Xue ajoute, cette idée a le soutien de la génomique. "Des chercheurs, notamment en écologie microbienne marine, ont découvert que différentes souches bactériennes présentent une forte variation dans les régions de leurs génomes que l'on pense être associées à la résistance aux phages. Cette observation relie la diversité des génomes bactériens à la prédation virale et est en accord avec notre cadre KtW coévolutif."
"Et le problème de l'extinction peut maintenant être évité, " Xue continue. " Quand une souche s'éteint, ce, ou quelque chose de proche, peut encore réapparaître plus tard en tant que mutant d'une autre souche. Ce mécanisme de co-évolution agit en plus de l'hétérogénéité spatiale, ce qui contribue également à la diversité :si une souche particulière s'éteint dans une région particulière de l'espace, il est possible qu'il puisse être réensemencé par la migration ou la diffusion de cette souche d'ailleurs.

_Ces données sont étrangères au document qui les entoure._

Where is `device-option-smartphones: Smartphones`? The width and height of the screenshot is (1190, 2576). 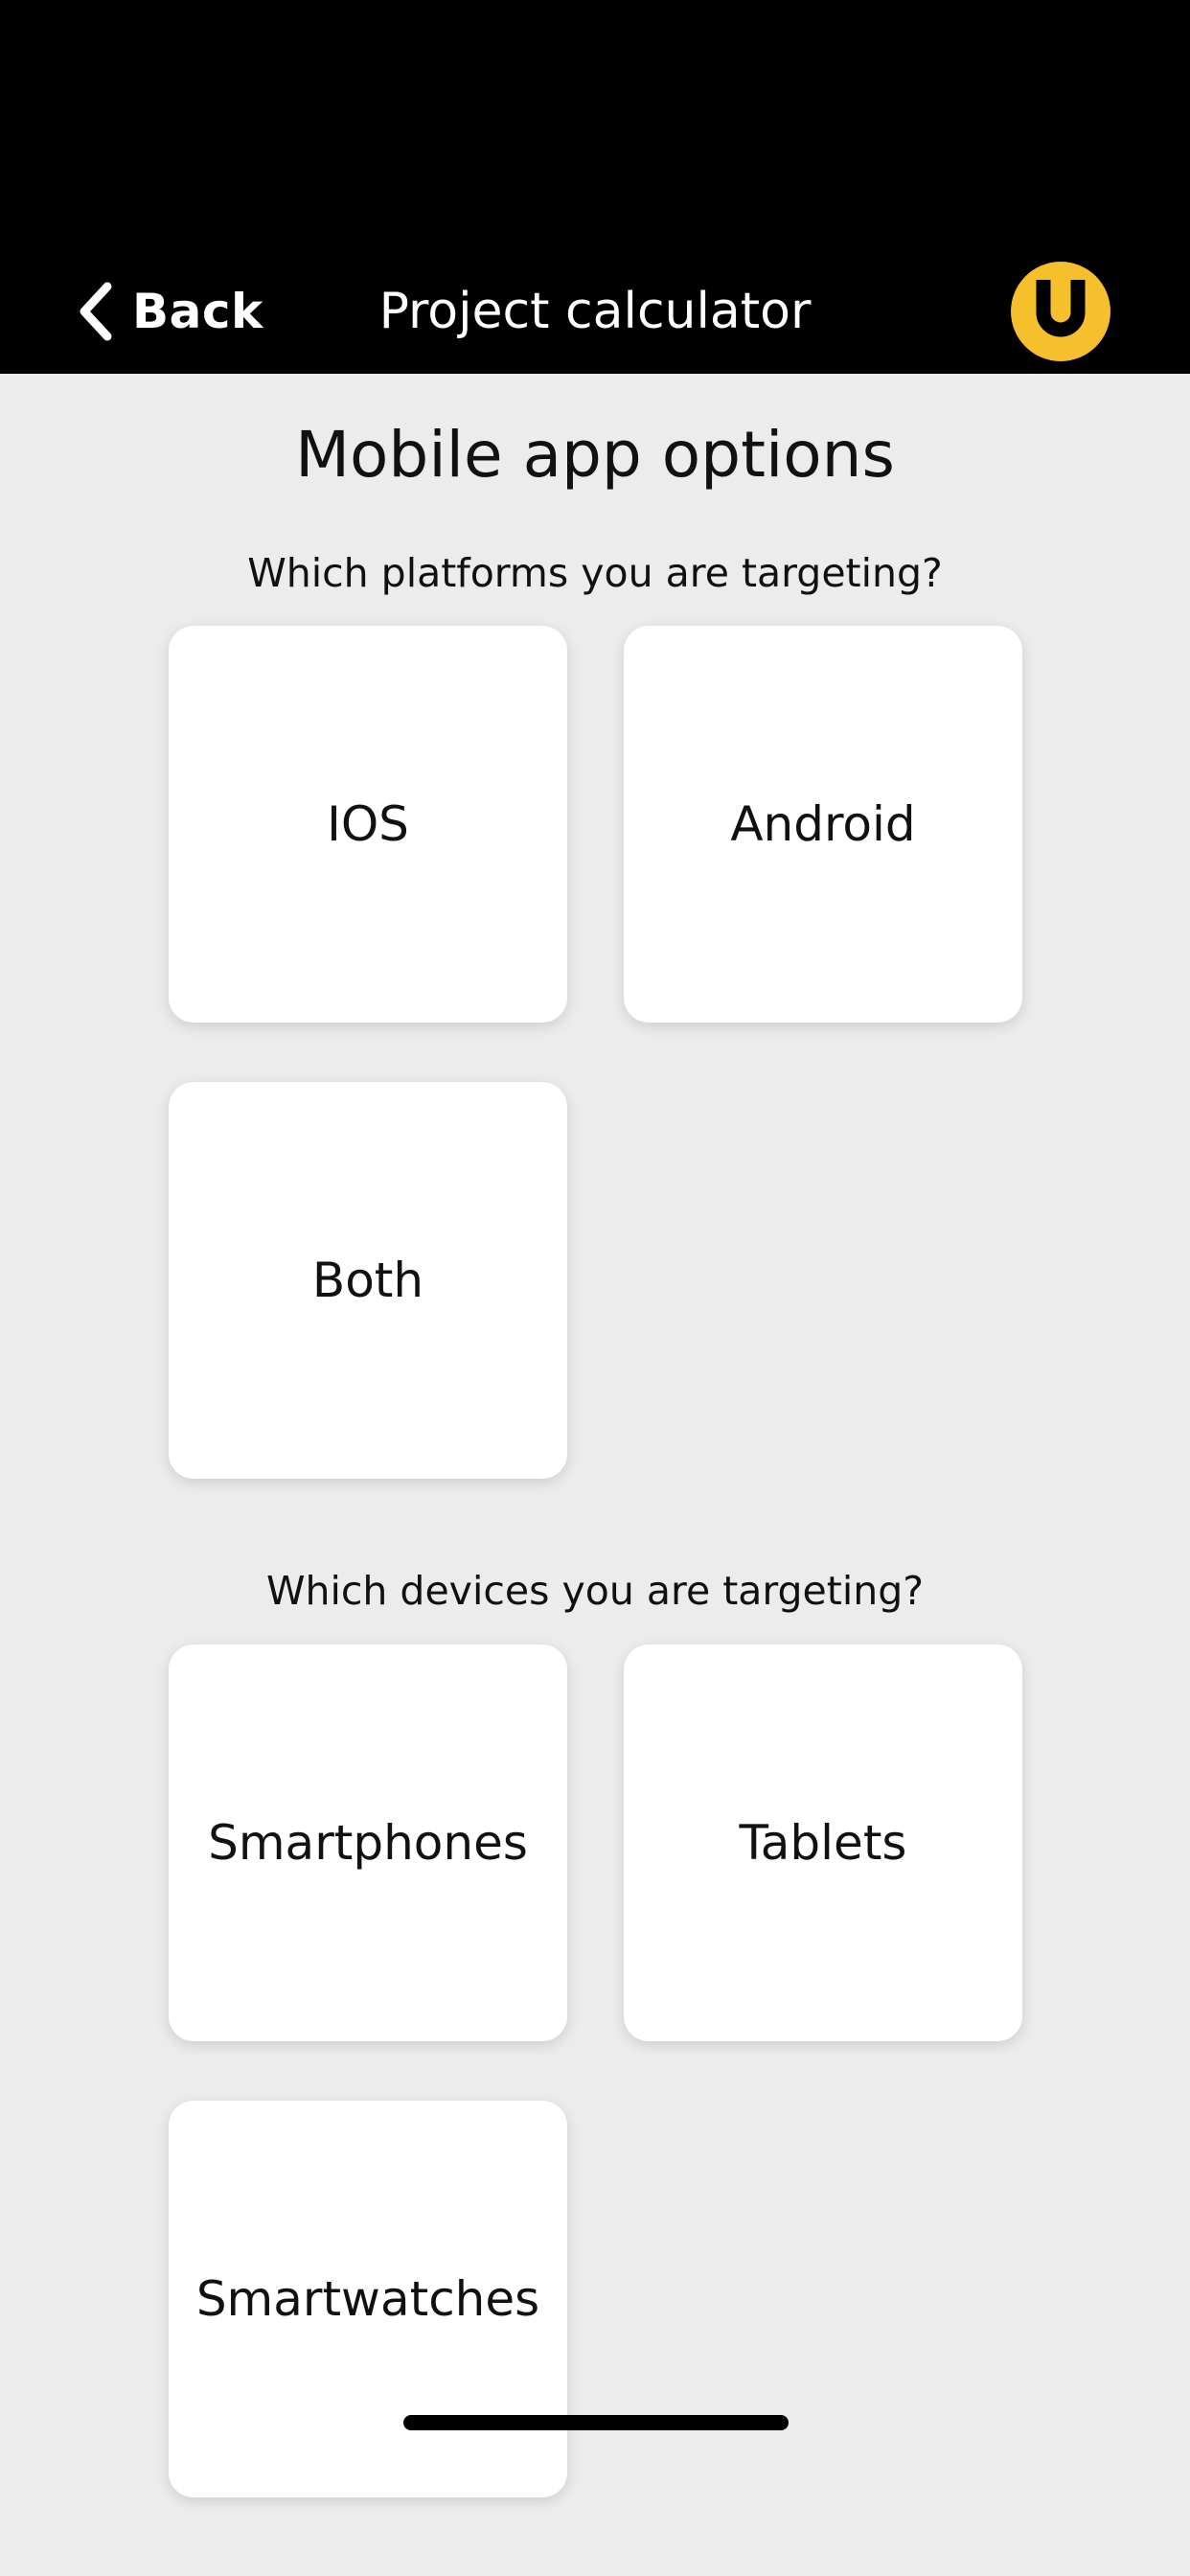
device-option-smartphones: Smartphones is located at coordinates (368, 1842).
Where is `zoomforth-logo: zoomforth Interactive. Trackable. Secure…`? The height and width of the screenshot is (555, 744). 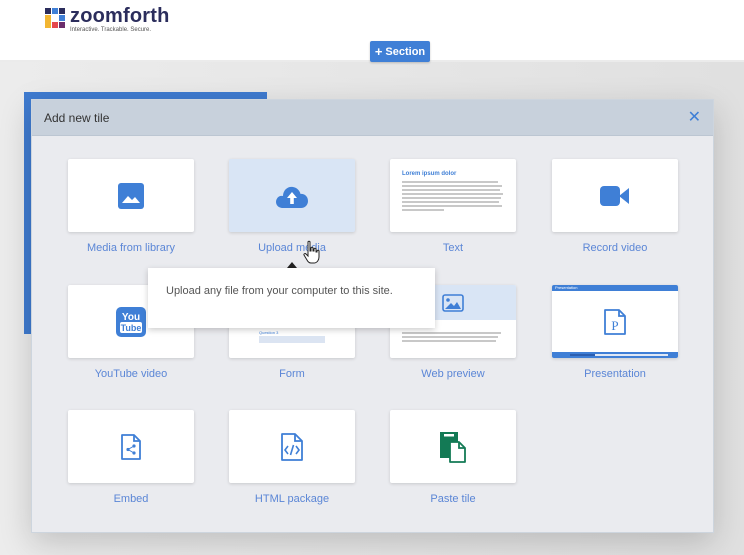
zoomforth-logo: zoomforth Interactive. Trackable. Secure… is located at coordinates (108, 20).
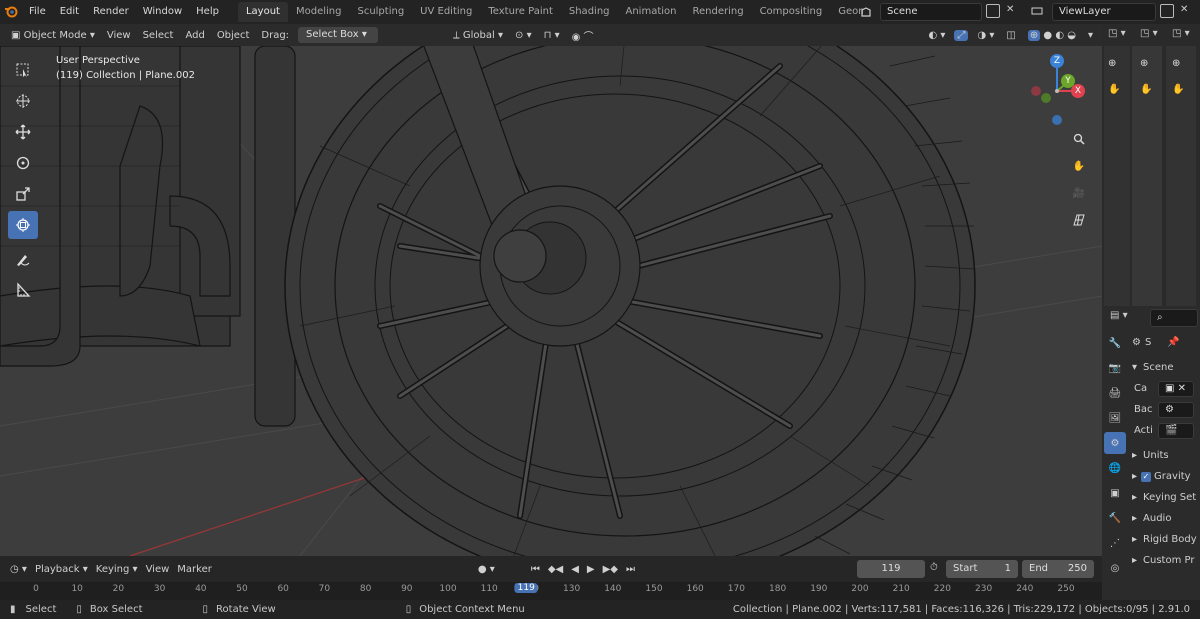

Ainsi, à de longues échelles de temps, la diversité du système est maintenue.
Goldenfeld dit qu'il était satisfaisant de voir comment l'utilisation de la modélisation stochastique a permis à l'équipe d'inclure la course aux armements coévolutionnaire déjà bien connue dans un modèle simple, d'où a émergé la dynamique Kill-the-Winner.
"Le modèle KtW est une idée profondément importante, " affirme-t-il, "mais il doit être complété par des facteurs supplémentaires tels que la co-évolution et la variation spatiale. Notre travail démontre la décomposition de la version la plus simple mais la plus largement utilisée de la théorie et présente un moyen de restaurer son pouvoir explicatif. C'est passionnant que notre théorie modèle a non seulement capturé la diversité que nous essayions d'expliquer, mais est également cohérent avec un brin de données apparemment déconnecté du domaine de la génomique, fournissant ainsi un récit satisfaisant qui fonctionne du niveau des écosystèmes jusqu'au génome lui-même."

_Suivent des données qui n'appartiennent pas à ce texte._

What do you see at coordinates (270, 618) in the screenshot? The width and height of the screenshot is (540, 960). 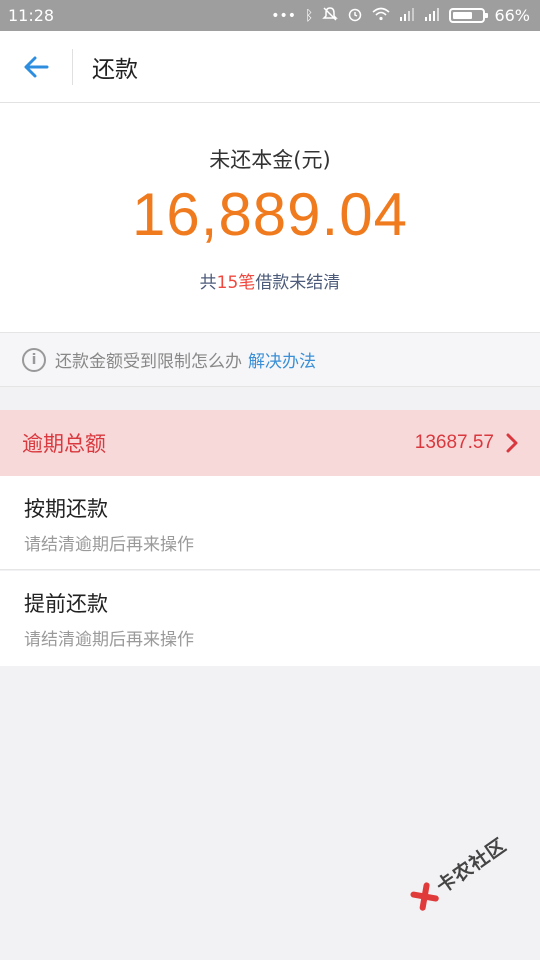 I see `early-repayment-row: 提前还款 请结清逾期后再来操作` at bounding box center [270, 618].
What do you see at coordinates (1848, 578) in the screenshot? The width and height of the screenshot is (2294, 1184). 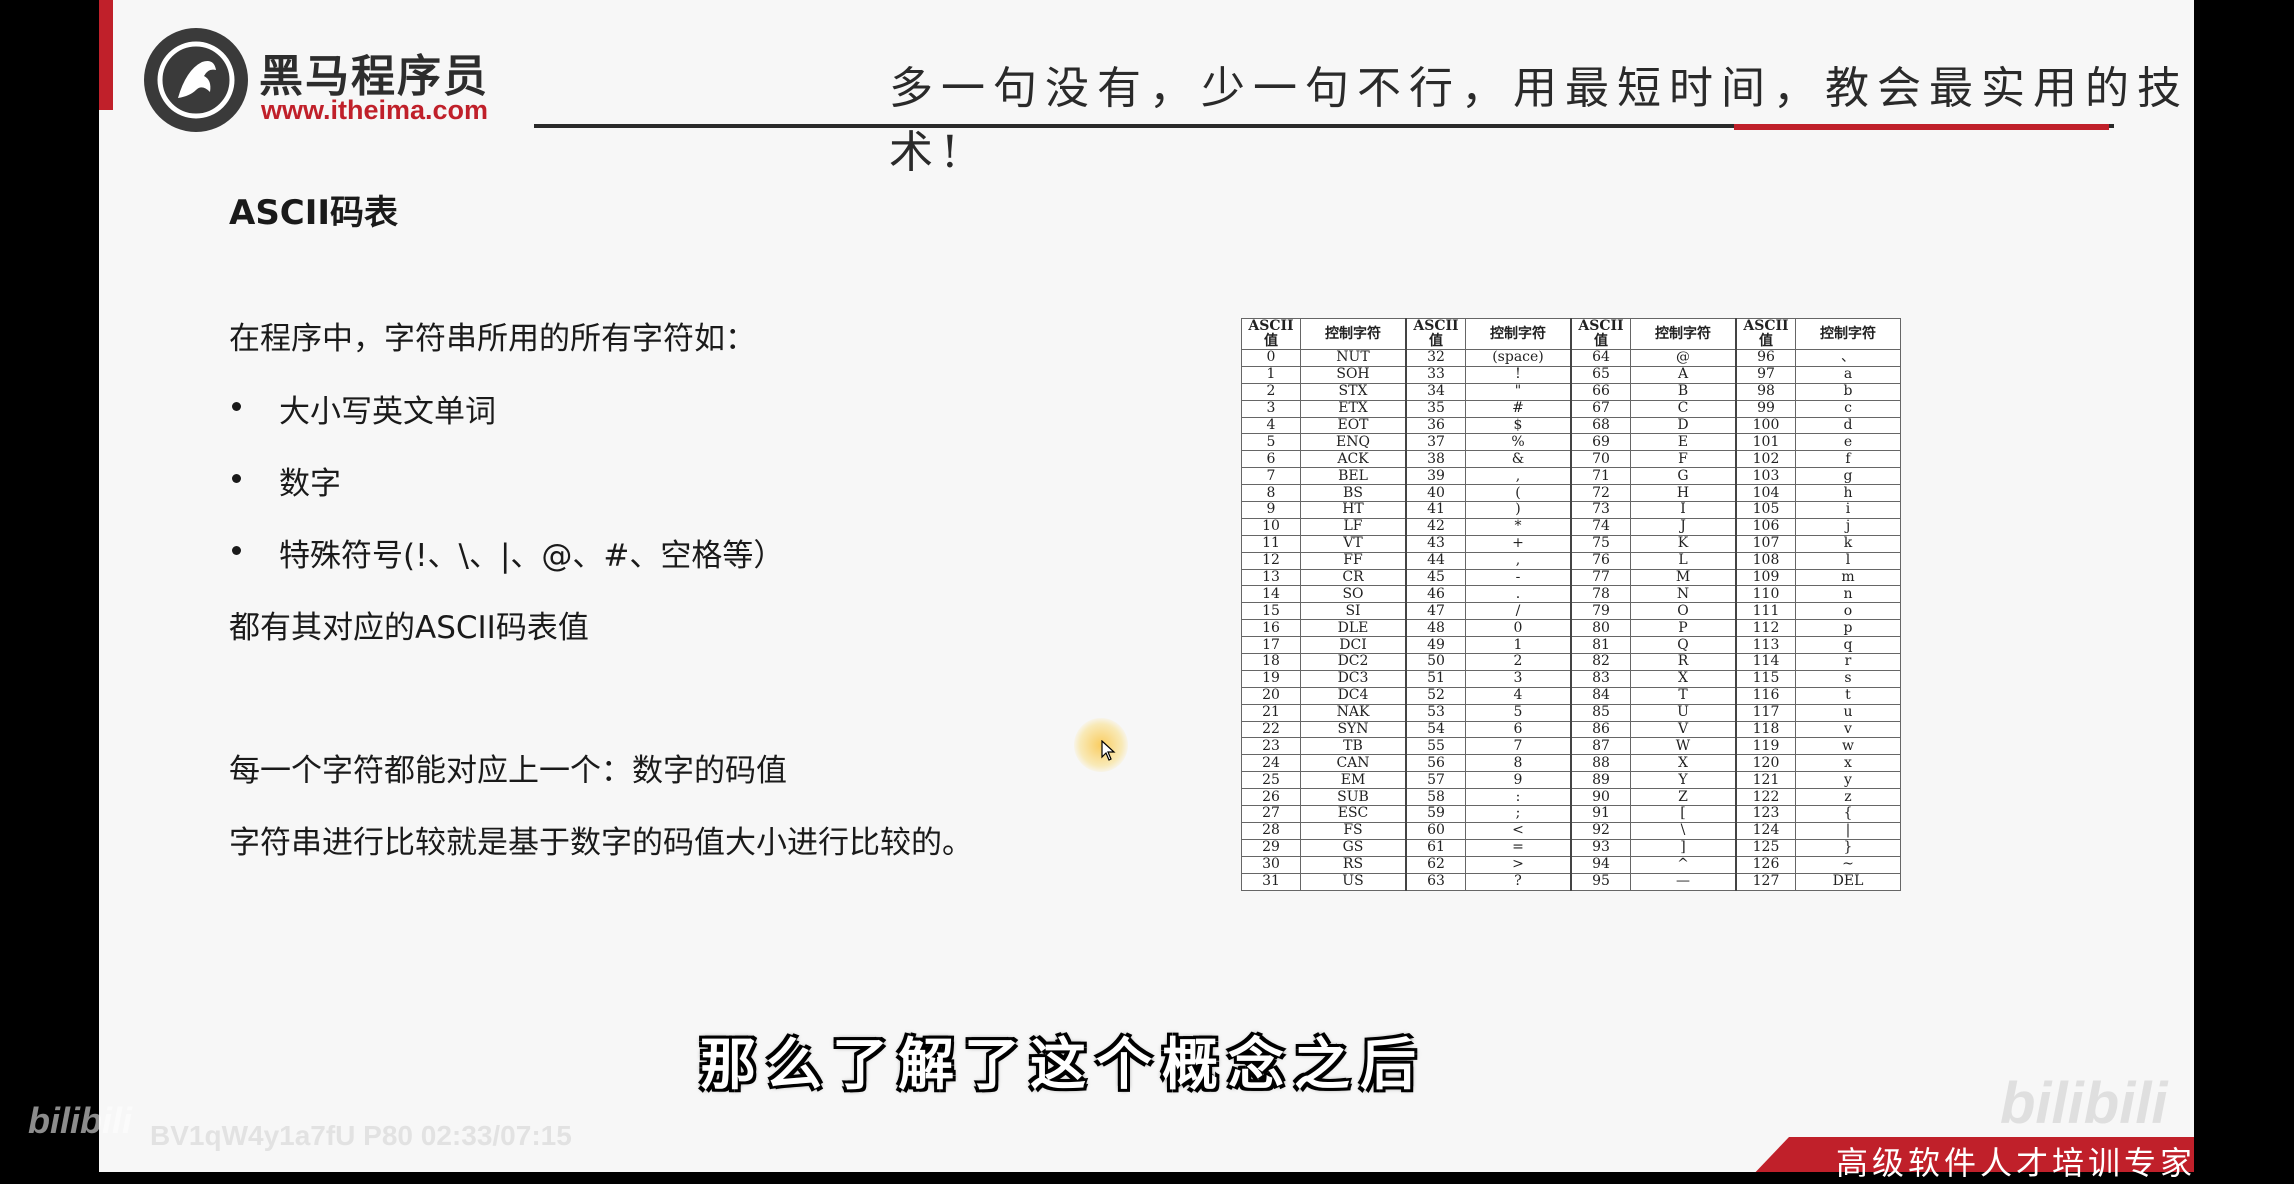 I see `table-cell: m` at bounding box center [1848, 578].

Goldenfeld et Xue prévoient de poursuivre cette piste d'enquête plus loin. Ils spéculent que la diversité est généralement liée à la distance entre un écosystème et l'équilibre. Les travaux futurs tenteront de quantifier la relation entre la diversité et la distance à l'équilibre.
Les résultats de cette étude théorique sont en principe testables expérimentalement :
« Je suis très enthousiasmé par la possibilité que le modèle KtW coévoluant puisse être testé en menant des expériences avec des bactéries et des phages coévoluant, " Commente Xue. " Le temps de reproduction court et la fréquence de mutation élevée font des systèmes microbiens un bon candidat pour tester des modèles dans lesquels les dynamiques évolutives et écologiques se produisent à la même échelle de temps. "
L'intérêt des chercheurs pour ce problème est né d'un domaine scientifique apparemment différent. Goldenfeld explique que ce travail a des implications pour les questions ouvertes en astrobiologie et pour la détection de la vie sur les mondes extraterrestres.
« La diversité des écosystèmes, surtout microbiens, est un facteur clé pour comprendre la probabilité que la vie puisse s'implanter suffisamment dans un environnement planétaire non seulement pour survivre, mais aussi être détectable. Avec la découverte révolutionnaire par la mission Cassini des océans mondiaux d'eau liquide sur Europe (lune de Jupiter) et Encelade (lune de Saturne), l'écologie microbienne marine est en passe de devenir une composante encore plus active de l'astrobiologie. Comprendre les mécanismes fondamentaux à l'origine de la biodiversité - une caractéristique omniprésente des écosystèmes terrestres - nous aidera à prédire l'observabilité de la vie non terrestre sur des mondes qui seront à la portée de nos sondes dans les décennies à venir."